Materials provided>
#####
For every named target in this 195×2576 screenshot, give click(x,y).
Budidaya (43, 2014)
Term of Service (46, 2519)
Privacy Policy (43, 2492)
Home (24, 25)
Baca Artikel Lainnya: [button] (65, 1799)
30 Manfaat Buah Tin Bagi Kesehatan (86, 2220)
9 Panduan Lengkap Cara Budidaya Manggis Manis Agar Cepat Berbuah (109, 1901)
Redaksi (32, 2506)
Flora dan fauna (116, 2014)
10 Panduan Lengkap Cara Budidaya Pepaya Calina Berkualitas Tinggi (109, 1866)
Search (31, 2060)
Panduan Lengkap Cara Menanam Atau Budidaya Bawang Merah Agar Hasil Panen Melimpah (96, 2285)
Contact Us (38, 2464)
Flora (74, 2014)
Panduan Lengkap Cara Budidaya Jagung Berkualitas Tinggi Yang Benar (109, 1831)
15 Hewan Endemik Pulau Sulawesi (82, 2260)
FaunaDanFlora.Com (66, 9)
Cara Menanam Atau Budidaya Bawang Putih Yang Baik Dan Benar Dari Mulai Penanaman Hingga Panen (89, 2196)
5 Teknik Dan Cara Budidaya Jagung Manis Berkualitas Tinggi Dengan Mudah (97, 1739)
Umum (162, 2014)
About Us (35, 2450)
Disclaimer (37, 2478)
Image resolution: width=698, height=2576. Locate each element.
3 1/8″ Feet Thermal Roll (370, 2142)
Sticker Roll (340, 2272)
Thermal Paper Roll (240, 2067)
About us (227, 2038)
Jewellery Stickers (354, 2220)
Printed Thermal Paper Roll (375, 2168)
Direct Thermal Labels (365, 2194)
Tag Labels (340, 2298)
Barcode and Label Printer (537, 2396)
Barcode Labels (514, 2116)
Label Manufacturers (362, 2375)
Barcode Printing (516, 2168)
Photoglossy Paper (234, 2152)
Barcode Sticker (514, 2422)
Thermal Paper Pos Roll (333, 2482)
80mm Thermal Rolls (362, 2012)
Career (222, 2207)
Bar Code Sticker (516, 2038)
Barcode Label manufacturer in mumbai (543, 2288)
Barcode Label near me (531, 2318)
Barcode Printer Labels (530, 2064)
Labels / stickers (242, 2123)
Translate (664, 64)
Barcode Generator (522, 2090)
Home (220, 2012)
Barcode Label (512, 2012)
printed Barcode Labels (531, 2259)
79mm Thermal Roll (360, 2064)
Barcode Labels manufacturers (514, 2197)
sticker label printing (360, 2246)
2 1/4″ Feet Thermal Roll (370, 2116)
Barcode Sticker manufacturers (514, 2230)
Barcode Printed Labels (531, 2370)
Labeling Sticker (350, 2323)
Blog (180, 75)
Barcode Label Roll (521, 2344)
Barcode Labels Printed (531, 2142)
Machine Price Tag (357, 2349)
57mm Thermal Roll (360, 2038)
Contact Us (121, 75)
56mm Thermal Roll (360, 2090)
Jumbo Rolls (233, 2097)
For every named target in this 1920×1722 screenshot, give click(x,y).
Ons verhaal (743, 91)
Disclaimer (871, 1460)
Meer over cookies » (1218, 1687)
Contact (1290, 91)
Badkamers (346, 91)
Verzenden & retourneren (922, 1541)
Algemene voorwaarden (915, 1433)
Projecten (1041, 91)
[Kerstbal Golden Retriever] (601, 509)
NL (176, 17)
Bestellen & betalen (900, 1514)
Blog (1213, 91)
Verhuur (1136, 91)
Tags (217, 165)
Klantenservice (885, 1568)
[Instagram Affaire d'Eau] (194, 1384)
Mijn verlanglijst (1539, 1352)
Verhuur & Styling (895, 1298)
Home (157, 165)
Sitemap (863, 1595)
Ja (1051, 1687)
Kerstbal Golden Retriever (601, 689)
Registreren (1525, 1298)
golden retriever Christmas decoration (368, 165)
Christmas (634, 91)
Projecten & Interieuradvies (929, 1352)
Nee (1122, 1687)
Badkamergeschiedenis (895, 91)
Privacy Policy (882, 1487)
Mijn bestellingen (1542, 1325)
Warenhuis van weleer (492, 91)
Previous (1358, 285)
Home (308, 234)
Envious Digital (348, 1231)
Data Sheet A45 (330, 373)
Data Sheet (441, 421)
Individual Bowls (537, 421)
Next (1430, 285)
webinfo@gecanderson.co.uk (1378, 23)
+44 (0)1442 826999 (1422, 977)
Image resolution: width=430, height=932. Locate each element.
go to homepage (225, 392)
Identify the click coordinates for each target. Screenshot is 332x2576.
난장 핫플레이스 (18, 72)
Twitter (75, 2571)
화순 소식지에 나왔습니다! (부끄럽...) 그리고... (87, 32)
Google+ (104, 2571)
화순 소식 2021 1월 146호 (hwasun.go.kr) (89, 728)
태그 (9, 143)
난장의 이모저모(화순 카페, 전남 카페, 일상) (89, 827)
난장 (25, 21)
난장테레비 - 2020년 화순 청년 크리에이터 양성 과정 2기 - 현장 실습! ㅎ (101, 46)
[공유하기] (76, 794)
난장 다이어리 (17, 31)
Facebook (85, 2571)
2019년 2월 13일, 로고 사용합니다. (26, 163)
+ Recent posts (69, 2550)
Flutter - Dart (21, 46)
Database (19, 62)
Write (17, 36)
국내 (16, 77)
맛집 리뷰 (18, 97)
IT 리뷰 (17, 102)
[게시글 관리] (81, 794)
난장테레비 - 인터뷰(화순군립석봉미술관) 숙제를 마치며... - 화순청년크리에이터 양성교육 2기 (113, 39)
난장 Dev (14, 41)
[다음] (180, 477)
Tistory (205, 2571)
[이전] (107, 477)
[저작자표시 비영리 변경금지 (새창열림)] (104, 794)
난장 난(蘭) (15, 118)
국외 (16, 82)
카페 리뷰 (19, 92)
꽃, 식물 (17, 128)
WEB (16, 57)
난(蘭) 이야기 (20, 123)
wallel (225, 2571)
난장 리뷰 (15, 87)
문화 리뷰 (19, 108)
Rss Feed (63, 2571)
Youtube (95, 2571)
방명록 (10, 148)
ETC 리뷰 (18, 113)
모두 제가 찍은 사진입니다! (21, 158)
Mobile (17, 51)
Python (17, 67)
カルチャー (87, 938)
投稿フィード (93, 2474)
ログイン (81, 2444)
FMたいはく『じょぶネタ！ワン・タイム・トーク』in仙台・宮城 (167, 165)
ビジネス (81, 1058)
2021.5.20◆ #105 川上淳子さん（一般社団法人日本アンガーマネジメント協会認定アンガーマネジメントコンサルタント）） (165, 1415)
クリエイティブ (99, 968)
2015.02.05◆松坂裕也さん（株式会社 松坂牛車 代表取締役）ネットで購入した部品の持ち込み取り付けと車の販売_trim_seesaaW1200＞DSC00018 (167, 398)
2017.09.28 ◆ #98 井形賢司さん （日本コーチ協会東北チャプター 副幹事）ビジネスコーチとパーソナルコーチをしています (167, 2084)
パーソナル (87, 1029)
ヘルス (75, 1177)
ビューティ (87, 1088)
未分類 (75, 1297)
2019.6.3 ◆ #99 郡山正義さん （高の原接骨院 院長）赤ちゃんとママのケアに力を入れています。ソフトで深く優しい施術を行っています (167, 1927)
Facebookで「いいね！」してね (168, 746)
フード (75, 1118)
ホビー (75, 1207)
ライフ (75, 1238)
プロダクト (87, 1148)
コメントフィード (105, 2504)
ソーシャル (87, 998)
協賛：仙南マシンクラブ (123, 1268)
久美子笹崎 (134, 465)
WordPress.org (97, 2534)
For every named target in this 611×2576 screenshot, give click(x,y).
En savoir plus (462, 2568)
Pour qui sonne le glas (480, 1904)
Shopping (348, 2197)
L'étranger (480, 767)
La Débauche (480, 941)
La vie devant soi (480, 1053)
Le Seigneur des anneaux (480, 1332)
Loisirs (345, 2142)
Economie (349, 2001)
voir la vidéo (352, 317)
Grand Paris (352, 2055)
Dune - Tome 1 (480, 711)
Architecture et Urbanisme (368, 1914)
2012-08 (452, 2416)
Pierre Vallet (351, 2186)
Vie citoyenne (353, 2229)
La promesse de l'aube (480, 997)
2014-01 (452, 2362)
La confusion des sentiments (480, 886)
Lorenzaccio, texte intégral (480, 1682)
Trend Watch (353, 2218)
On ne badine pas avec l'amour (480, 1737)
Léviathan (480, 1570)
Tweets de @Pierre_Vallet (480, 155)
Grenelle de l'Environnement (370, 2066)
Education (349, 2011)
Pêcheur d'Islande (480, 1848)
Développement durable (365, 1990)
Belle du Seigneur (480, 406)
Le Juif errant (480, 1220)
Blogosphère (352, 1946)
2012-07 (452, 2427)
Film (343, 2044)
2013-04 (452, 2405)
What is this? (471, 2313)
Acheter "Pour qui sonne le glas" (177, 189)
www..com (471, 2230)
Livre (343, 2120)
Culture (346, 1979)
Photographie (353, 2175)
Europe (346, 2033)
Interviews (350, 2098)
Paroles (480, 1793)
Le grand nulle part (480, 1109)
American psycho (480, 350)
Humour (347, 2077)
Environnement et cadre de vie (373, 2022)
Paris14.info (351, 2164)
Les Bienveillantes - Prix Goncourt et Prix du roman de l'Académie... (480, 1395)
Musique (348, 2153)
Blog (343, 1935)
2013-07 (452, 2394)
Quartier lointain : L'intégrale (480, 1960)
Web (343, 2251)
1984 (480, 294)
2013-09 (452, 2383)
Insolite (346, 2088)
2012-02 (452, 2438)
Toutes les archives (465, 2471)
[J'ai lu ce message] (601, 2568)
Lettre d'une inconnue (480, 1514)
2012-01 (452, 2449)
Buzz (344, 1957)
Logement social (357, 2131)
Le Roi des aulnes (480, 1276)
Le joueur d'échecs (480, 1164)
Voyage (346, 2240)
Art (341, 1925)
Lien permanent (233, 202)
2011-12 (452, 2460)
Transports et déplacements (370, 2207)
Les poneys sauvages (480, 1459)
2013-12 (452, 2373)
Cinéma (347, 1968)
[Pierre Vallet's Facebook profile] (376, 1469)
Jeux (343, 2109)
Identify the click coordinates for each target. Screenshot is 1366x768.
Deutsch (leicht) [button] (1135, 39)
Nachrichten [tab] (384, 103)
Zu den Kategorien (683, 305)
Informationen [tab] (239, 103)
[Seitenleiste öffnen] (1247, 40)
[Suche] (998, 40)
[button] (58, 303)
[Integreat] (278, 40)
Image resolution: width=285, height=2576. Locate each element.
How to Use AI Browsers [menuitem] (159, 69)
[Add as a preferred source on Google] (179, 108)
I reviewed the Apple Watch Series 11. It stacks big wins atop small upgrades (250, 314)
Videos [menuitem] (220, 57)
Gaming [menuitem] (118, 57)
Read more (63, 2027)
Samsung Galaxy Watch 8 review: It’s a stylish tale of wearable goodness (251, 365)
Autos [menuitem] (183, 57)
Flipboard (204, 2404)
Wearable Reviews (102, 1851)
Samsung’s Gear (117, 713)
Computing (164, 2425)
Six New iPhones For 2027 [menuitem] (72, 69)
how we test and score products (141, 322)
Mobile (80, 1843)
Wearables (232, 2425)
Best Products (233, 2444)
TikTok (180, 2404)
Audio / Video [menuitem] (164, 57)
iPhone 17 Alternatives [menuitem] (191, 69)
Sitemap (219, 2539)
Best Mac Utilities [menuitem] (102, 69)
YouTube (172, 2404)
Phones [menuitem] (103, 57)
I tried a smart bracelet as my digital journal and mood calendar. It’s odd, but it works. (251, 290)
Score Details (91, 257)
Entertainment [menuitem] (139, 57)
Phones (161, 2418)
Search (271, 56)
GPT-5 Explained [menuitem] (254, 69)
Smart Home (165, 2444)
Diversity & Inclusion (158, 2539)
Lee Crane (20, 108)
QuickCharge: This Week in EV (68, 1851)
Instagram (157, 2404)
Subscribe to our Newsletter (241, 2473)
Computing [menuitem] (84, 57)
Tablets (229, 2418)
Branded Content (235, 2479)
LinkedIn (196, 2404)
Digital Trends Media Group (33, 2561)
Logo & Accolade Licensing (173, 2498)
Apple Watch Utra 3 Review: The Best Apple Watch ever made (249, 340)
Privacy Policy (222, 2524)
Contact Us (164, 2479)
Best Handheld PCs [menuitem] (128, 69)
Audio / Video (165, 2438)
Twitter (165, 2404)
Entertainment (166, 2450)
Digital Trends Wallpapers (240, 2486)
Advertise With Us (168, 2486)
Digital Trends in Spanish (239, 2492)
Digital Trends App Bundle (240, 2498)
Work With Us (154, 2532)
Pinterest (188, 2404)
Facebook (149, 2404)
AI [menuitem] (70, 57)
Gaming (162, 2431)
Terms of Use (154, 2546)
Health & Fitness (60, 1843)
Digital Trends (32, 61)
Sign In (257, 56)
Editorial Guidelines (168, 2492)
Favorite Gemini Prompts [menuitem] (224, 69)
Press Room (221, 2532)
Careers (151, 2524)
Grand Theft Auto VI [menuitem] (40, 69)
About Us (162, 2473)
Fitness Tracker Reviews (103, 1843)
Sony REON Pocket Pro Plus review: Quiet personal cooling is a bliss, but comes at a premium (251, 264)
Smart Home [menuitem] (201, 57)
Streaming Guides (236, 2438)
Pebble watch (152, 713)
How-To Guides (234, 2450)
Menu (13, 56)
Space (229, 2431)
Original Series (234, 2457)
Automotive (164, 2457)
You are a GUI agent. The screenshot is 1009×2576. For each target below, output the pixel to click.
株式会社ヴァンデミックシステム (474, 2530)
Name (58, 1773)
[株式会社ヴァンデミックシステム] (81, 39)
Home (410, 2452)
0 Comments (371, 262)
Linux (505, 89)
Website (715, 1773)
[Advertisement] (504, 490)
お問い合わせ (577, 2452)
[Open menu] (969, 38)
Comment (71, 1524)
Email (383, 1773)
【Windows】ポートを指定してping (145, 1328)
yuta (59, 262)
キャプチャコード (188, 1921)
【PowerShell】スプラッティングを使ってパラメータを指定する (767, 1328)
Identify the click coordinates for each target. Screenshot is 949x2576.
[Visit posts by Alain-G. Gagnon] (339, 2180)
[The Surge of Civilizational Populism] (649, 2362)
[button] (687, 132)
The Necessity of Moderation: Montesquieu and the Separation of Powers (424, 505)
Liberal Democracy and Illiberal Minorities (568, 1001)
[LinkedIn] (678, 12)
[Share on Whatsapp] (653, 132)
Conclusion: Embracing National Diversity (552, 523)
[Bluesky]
#####
Task goal> Print, please, the lines from the first line of the material through the line that contains "Thermal Paper Pos Roll (333, 2482)", exactly as written and with nothing added.

Response for this exercise>
For every named target in this 195×2576 screenshot, give click(x,y).
Budidaya (43, 2014)
Term of Service (46, 2519)
Privacy Policy (43, 2492)
Home (24, 25)
Baca Artikel Lainnya: [button] (65, 1799)
30 Manfaat Buah Tin Bagi Kesehatan (86, 2220)
9 Panduan Lengkap Cara Budidaya Manggis Manis Agar Cepat Berbuah (109, 1901)
Redaksi (32, 2506)
Flora dan fauna (116, 2014)
10 Panduan Lengkap Cara Budidaya Pepaya Calina Berkualitas Tinggi (109, 1866)
Search (31, 2060)
Panduan Lengkap Cara Menanam Atau Budidaya Bawang Merah Agar Hasil Panen Melimpah (96, 2285)
Contact Us (38, 2464)
Flora (74, 2014)
Panduan Lengkap Cara Budidaya Jagung Berkualitas Tinggi Yang Benar (109, 1831)
15 Hewan Endemik Pulau Sulawesi (82, 2260)
FaunaDanFlora.Com (66, 9)
Cara Menanam Atau Budidaya Bawang Putih Yang Baik Dan Benar Dari Mulai Penanaman Hingga Panen (89, 2196)
5 Teknik Dan Cara Budidaya Jagung Manis Berkualitas Tinggi Dengan Mudah (97, 1739)
Umum (162, 2014)
About Us (35, 2450)
Disclaimer (37, 2478)
Image resolution: width=698, height=2576. Locate each element.
3 1/8″ Feet Thermal Roll (370, 2142)
Sticker Roll (340, 2272)
Thermal Paper Roll (240, 2067)
About us (227, 2038)
Jewellery Stickers (354, 2220)
Printed Thermal Paper Roll (375, 2168)
Direct Thermal Labels (365, 2194)
Tag Labels (340, 2298)
Barcode and Label Printer (537, 2396)
Barcode Labels (514, 2116)
Label Manufacturers (362, 2375)
Barcode Printing (516, 2168)
Photoglossy Paper (234, 2152)
Barcode Sticker (514, 2422)
Thermal Paper Pos Roll (333, 2482)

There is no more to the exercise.